[<prev] [next>] [<thread-prev] [thread-next>] [day] [month] [year] [list]
Message-ID: <878s6iatdf.fsf@nanos.tec.linutronix.de>
Date: Sat, 20 Mar 2021 13:42:52 +0100
From: Thomas Gleixner <tglx@...utronix.de>
To: Fenghua Yu <fenghua.yu@...el.com>
Cc: Ingo Molnar <mingo@...hat.com>, Borislav Petkov <bp@...en8.de>,
Peter Zijlstra <peterz@...radead.org>,
Tony Luck <tony.luck@...el.com>,
Randy Dunlap <rdunlap@...radead.org>,
Xiaoyao Li <xiaoyao.li@...el.com>,
Ravi V Shankar <ravi.v.shankar@...el.com>,
linux-kernel <linux-kernel@...r.kernel.org>, x86 <x86@...nel.org>
Subject: Re: [PATCH v5 2/3] x86/bus_lock: Handle #DB for bus lock
On Fri, Mar 19 2021 at 22:19, Fenghua Yu wrote:
> On Fri, Mar 19, 2021 at 10:30:50PM +0100, Thomas Gleixner wrote:
>> > + if (sscanf(arg, "ratelimit:%d", &ratelimit) == 1 && ratelimit > 0) {
>> > + bld_ratelimit = ratelimit;
>>
>> So any rate up to INTMAX/s is valid here, right?
>
> Yes. I don't see smaller limitation than INTMX/s. Is that right?
That's a given, but what's the point of limits in that range?
A buslock access locks up the system for X cycles. So the total amount
of allowable damage in cycles per second is:
limit * stall_cycles_per_bus_lock
ergo the time (in seconds) which the system is locked up is:
limit * stall_cycles_per_bus_lock / cpufreq
Which means for ~INTMAX/2 on a 2 GHz CPU:
2 * 10^9 * $CYCLES / 2 * 10^9 = $CYCLES seconds
Assumed the inflicted damage is only 1 cycle then #LOCK is pretty much
permanently on if there are enough threads. Sure #DB will slow them
down, but it still does not make any sense at all especially as the
damage is certainly greater than a single cycle.

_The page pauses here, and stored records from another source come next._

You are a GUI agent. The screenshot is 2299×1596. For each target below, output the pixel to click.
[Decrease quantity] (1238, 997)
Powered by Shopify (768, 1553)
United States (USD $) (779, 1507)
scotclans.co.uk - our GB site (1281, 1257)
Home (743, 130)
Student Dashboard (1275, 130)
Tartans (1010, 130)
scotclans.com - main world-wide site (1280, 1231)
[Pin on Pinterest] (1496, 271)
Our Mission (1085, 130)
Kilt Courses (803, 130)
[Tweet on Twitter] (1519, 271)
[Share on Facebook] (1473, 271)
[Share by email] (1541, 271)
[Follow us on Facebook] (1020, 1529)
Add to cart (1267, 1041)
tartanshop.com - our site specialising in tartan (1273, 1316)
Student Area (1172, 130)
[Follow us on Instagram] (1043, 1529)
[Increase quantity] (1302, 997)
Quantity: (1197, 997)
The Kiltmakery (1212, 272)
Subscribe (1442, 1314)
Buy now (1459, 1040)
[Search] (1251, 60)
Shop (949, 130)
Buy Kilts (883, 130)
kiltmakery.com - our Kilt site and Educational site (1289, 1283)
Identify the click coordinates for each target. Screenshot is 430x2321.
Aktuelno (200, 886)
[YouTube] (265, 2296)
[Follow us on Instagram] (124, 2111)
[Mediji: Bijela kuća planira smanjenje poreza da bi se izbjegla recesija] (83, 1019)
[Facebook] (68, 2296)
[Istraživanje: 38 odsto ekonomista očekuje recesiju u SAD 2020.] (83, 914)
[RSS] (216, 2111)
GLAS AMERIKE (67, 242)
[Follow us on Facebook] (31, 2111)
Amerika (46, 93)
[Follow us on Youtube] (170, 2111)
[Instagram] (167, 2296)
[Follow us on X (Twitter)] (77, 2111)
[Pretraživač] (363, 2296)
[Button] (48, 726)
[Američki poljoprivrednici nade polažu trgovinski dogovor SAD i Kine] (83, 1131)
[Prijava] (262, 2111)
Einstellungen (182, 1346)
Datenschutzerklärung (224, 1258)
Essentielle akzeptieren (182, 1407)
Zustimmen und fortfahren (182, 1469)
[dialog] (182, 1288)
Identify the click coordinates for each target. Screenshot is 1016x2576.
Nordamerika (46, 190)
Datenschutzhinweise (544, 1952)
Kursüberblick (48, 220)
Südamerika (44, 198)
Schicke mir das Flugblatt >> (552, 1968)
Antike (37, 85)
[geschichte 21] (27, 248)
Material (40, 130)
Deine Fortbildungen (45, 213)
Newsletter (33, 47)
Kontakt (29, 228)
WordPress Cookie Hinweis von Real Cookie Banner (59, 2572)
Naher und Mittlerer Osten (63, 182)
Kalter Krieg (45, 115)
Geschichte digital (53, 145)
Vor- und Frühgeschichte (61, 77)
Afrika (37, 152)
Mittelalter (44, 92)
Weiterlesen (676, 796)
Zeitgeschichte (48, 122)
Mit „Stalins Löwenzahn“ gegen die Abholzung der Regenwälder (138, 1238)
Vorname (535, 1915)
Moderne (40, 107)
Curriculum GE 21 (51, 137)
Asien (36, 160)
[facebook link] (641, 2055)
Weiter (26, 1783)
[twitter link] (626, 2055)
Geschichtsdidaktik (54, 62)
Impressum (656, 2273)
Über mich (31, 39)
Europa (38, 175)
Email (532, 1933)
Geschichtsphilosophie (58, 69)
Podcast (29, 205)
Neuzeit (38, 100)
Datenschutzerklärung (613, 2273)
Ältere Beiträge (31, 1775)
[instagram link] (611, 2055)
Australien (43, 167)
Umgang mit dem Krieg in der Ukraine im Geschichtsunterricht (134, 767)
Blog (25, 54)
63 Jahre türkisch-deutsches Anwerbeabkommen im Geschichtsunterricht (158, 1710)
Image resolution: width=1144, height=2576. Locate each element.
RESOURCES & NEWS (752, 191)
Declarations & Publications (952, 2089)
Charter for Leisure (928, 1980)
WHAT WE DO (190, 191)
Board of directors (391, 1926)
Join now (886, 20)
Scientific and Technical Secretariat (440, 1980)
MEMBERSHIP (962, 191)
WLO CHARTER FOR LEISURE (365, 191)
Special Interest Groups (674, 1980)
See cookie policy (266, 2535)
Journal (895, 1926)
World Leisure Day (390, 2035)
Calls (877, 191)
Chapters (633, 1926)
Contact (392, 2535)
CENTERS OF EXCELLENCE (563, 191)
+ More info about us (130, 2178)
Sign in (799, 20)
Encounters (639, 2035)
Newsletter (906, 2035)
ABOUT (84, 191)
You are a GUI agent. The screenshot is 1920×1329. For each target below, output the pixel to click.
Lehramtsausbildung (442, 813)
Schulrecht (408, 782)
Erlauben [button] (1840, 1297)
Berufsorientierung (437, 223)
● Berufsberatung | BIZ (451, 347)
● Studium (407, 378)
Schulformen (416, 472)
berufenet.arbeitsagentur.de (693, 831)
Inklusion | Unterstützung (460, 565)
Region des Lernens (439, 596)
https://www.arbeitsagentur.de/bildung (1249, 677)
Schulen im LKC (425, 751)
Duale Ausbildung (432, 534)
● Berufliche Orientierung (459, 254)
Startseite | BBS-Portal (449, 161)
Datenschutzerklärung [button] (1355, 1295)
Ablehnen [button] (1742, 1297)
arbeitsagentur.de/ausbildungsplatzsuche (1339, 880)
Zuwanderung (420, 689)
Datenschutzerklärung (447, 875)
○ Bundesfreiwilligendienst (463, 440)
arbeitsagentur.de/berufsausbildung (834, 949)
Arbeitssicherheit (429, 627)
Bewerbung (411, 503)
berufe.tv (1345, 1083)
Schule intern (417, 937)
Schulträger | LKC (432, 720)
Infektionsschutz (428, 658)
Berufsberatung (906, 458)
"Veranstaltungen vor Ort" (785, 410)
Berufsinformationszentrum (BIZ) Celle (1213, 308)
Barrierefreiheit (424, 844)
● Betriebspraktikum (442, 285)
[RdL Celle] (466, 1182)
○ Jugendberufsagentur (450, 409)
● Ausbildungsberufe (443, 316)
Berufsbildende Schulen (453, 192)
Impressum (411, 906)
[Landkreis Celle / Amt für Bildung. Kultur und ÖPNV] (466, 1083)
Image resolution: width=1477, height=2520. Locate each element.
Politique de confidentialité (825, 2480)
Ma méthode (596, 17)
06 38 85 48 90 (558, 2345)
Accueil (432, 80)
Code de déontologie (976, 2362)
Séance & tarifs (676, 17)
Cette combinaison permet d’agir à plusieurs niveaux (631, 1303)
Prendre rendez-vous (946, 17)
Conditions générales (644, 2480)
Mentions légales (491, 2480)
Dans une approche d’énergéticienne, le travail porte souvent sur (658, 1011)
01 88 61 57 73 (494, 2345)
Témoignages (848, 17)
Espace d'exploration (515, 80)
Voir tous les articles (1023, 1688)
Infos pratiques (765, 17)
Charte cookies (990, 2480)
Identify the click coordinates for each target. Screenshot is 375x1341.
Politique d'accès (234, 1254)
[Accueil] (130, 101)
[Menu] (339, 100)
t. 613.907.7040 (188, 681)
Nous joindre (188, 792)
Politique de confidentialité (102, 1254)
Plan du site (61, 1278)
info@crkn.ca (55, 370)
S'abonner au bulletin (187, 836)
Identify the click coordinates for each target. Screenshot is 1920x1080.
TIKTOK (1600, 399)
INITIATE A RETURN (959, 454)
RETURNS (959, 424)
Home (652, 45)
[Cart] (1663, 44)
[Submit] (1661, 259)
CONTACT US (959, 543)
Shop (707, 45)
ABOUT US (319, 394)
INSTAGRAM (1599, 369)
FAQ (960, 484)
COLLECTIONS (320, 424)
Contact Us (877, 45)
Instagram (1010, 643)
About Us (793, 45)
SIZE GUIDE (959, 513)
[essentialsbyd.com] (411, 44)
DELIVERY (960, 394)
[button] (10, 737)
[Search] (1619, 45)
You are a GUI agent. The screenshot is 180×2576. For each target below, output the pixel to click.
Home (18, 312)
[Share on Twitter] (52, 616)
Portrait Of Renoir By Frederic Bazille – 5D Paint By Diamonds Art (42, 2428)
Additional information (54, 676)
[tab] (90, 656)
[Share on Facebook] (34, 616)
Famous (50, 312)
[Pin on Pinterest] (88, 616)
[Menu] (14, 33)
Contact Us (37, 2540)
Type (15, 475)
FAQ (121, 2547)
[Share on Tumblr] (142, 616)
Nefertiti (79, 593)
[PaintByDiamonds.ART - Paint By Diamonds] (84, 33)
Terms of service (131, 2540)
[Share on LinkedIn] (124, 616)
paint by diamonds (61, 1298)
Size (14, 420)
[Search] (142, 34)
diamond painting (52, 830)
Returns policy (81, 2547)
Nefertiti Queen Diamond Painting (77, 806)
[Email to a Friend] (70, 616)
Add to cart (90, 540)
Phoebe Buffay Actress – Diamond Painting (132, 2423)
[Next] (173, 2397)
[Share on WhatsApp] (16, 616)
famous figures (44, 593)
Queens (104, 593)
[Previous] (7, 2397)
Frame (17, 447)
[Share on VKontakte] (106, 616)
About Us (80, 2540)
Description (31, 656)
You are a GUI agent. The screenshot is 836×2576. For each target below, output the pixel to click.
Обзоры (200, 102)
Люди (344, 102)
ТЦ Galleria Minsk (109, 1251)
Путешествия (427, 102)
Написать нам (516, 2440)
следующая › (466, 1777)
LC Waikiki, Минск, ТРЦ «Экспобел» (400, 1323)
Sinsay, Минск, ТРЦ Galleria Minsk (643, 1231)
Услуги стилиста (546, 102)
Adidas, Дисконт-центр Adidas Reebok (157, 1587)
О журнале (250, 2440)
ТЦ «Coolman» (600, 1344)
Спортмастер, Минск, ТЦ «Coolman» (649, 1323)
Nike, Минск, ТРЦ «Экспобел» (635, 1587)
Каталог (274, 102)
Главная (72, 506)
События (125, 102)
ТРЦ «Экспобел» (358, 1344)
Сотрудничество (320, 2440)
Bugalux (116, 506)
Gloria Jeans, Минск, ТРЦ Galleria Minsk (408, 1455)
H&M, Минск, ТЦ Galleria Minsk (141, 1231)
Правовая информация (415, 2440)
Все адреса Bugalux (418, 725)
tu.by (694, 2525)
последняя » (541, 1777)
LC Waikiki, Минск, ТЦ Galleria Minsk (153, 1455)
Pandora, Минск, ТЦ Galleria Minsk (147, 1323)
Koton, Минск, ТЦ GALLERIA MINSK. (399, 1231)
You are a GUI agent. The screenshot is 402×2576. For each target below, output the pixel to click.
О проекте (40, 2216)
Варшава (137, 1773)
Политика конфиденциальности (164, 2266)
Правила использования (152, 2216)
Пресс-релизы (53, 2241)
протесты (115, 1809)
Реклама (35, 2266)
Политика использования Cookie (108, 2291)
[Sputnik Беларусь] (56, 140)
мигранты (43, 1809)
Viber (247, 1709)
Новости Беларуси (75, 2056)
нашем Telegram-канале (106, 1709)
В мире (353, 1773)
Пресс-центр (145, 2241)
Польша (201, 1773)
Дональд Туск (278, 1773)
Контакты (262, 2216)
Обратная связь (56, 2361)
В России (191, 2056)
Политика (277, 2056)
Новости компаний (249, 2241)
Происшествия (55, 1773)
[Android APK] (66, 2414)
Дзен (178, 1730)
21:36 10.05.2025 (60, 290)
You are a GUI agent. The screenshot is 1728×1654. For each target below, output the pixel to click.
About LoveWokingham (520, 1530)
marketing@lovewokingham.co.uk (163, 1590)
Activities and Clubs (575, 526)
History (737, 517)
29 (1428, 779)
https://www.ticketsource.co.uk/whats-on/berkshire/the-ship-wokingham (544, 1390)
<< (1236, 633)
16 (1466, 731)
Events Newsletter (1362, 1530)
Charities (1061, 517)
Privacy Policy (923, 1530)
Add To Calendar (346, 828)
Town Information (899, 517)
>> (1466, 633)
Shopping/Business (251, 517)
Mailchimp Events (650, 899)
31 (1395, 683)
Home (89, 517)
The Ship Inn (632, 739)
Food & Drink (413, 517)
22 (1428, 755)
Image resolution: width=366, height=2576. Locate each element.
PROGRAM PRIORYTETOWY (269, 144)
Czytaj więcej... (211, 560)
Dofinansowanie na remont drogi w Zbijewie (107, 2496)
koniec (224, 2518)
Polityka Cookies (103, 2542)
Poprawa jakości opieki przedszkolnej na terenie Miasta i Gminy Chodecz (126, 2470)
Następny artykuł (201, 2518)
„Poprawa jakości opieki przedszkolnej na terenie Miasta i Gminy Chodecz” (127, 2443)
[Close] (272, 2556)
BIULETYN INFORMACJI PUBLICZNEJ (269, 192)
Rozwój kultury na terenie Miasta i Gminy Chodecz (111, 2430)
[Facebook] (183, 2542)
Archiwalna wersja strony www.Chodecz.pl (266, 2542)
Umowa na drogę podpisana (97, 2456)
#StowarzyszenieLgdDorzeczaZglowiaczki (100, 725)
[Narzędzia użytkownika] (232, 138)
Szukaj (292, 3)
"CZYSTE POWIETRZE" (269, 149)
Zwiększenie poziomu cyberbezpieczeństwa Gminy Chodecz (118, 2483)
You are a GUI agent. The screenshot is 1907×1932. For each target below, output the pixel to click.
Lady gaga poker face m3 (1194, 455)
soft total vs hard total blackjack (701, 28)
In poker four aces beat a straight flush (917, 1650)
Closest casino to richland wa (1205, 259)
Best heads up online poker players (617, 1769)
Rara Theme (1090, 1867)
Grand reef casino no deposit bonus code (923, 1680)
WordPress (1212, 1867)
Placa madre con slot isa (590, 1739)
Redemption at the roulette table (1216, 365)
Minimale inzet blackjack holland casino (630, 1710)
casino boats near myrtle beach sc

And because the changelogs and the docs are void of numbers I just got
real numbers myself.
With a single thread doing a 'lock inc *mem' accross a cache line
boundary the workload which I measured with perf stat goes from:
5,940,985,091 instructions # 0.88 insn per cycle
2.780950806 seconds time elapsed
0.998480000 seconds user
4.202137000 seconds sys
to
7,467,979,504 instructions # 0.10 insn per cycle
5.110795917 seconds time elapsed
7.123499000 seconds user
37.266852000 seconds sys
The buslock injection rate is ~250k per second.
Even if I ratelimit the locked inc by a delay loop of ~5000 cycles
which is probably more than what the #DB will cost then this single task
still impacts the workload significantly:
6,496,994,537 instructions # 0.39 insn per cycle
3.043275473 seconds time elapsed
1.899852000 seconds user
8.957088000 seconds sys
The buslock injection rate is down to ~150k per second in this case.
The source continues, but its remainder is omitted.